The bed dipped and there were more sounds of something heavy being set on the nightstand before the familiar beep of his phone being plugged in.
“’Night, Rhodes,” I said.
The bed dipped a little more as the covers were pulled taut at my back, and after a moment, I felt him settle in.
He stretched. He sighed so deeply, I felt bad for how tired he had to be. He’d been gone a lot longer than I’d bet he’d expected.
“Goodnight, Aurora,” I muttered to myself when he didn’t reply.
His chuckle made me smile right before he whispered right back, “Goodnight.”
I rolled over.
He was lying facing me. I strained to see his features. His eyes were already drooping, but there was the faintest little hint of a smile on his incredible mouth.
“Can I ask you something and you won’t get mad?”
His “yes” came a lot faster than I would have expected.
But I braced myself anyway. “It’s kind of personal.”
“Ask.”
“Why doesn’t anyone call you Tobias other than your dad?”
He let out a soft, soft breath. “My mom called me that.”

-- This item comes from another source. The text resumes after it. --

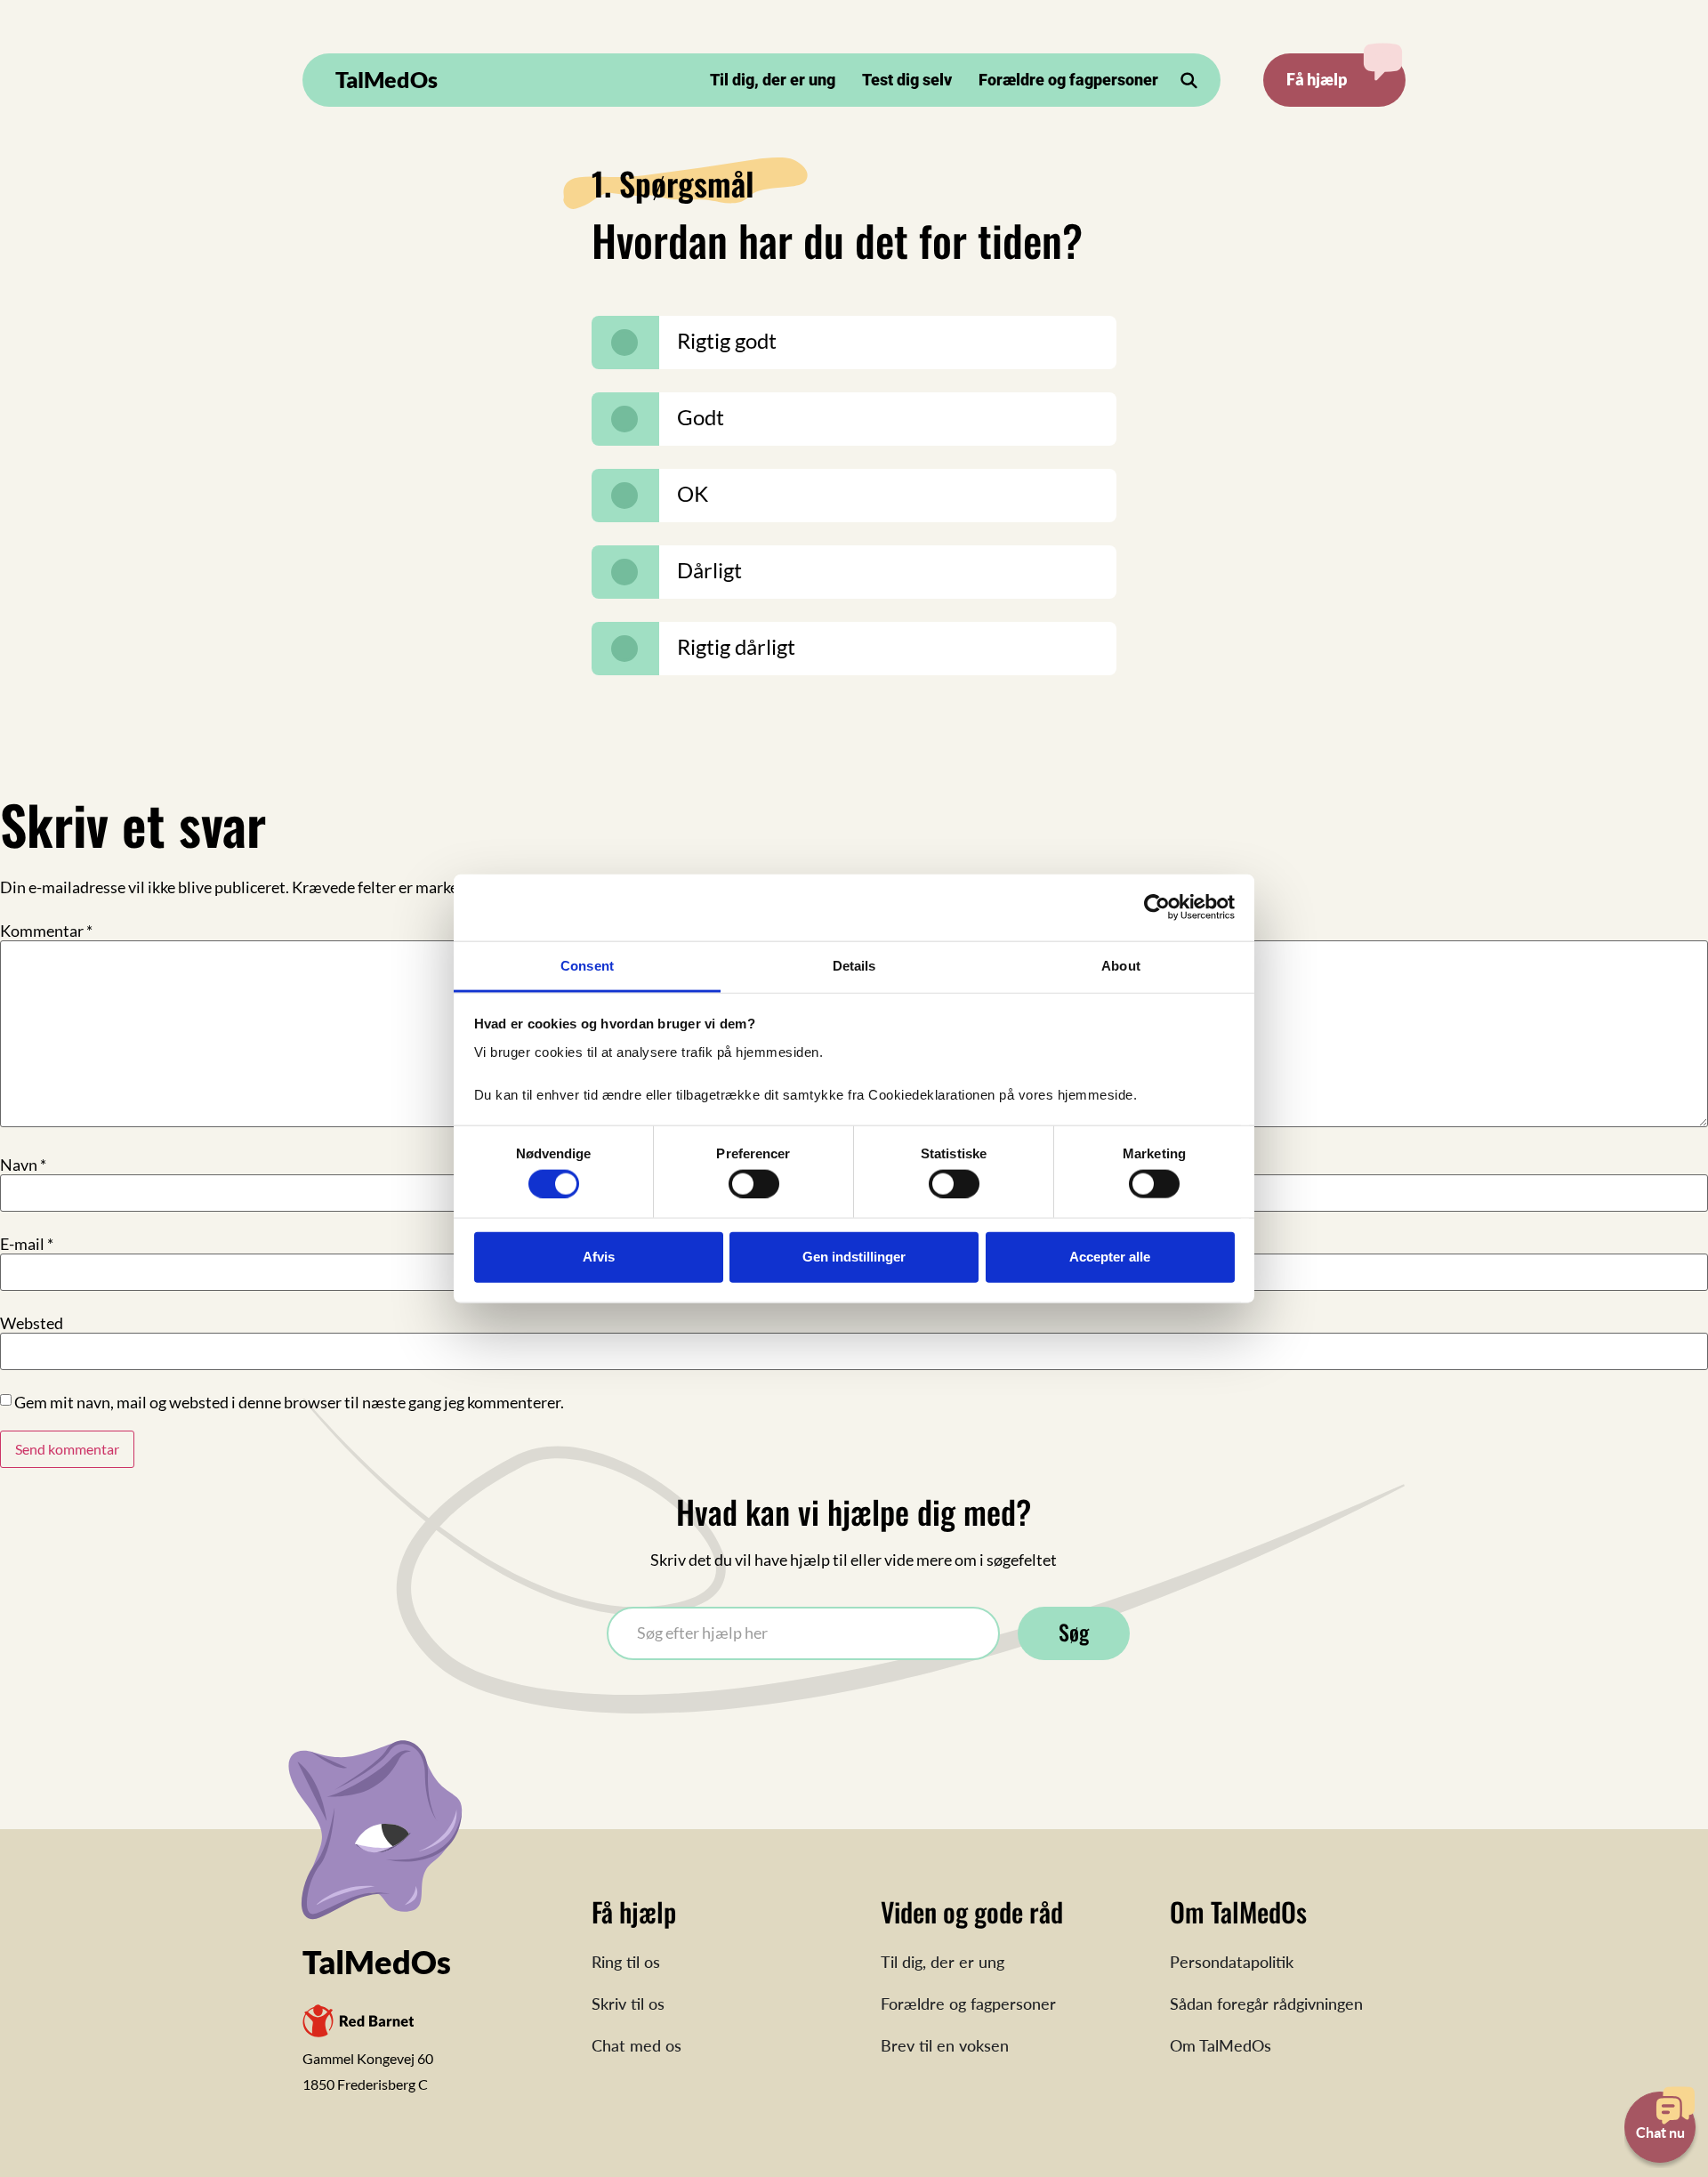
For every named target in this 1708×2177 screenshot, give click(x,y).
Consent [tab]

Could I have asked a worse question? I doubted it. “I’m sorry I brought it up. I was just curious. It’s a nice name.”
“It’s all right,” he replied softly.
I had to fix this. “Just so you know . . . I really like you. More than I probably should too.”
He said one thing and one thing only: “Good.”
I bit my lip again. “Hey, can I ask you one last thing?”
I was pretty sure I hadn’t ruined the night when I heard a lazy grunt. “Yes.”
“Were you being serious about there being a bat or . . . ?”
His sleepy chuckle made me smile. “’Night, angel face.”